WHAT TO DO
Identify every line below that contains the word "height" and copy each of those lines. Case counts.

INFORMATION GIVEN
^^^^

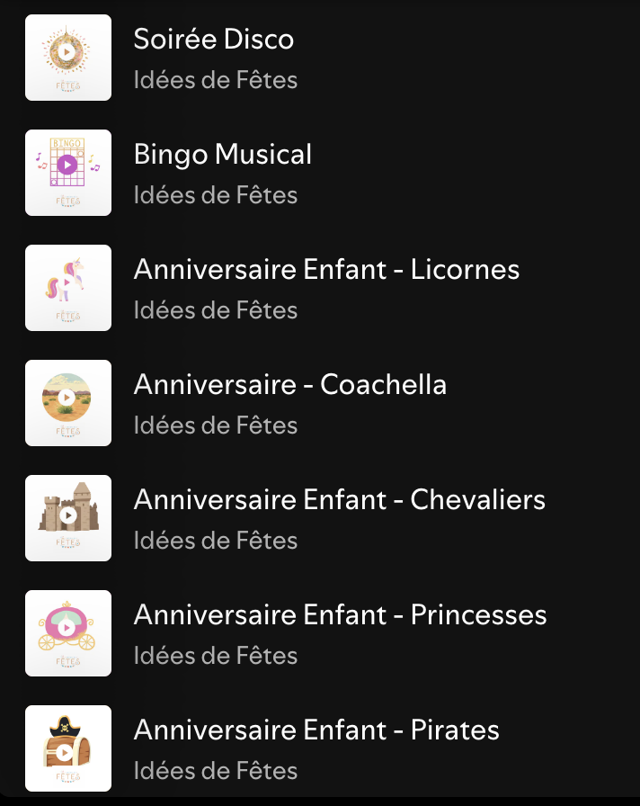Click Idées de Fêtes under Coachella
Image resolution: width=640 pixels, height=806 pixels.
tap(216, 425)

^^^^

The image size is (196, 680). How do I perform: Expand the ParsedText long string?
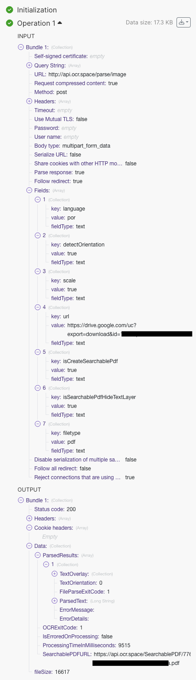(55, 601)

^^^^

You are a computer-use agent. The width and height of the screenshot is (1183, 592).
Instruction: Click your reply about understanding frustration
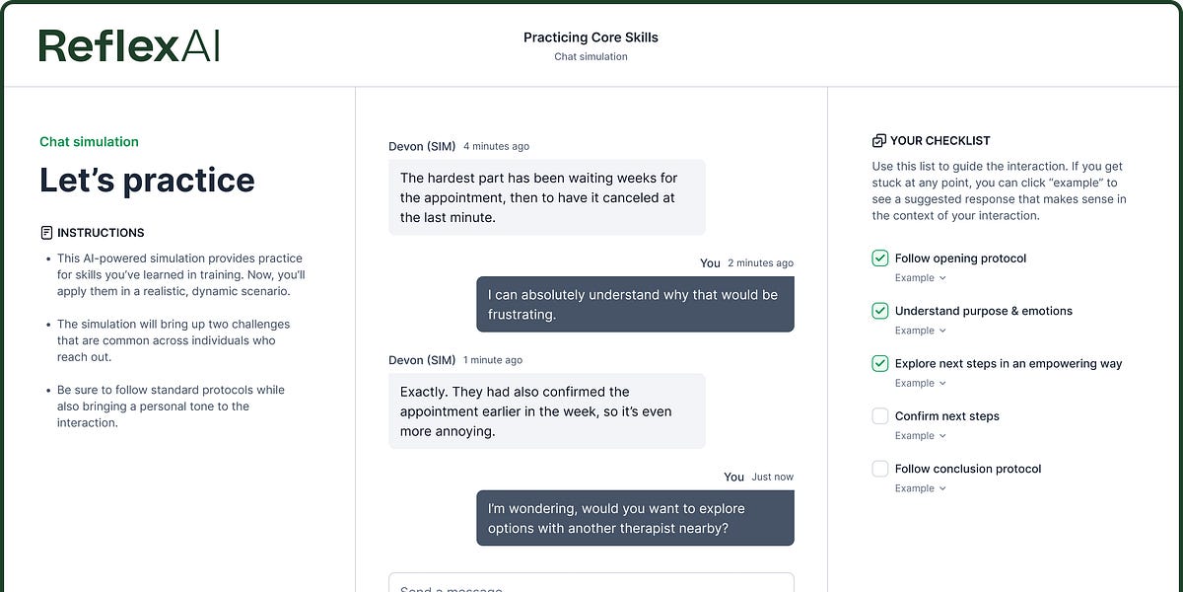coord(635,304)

^^^^

ANSWER TO THIS TASK
Image resolution: width=640 pixels, height=806 pixels.
You are a computer-use agent. The width and height of the screenshot is (1183, 592).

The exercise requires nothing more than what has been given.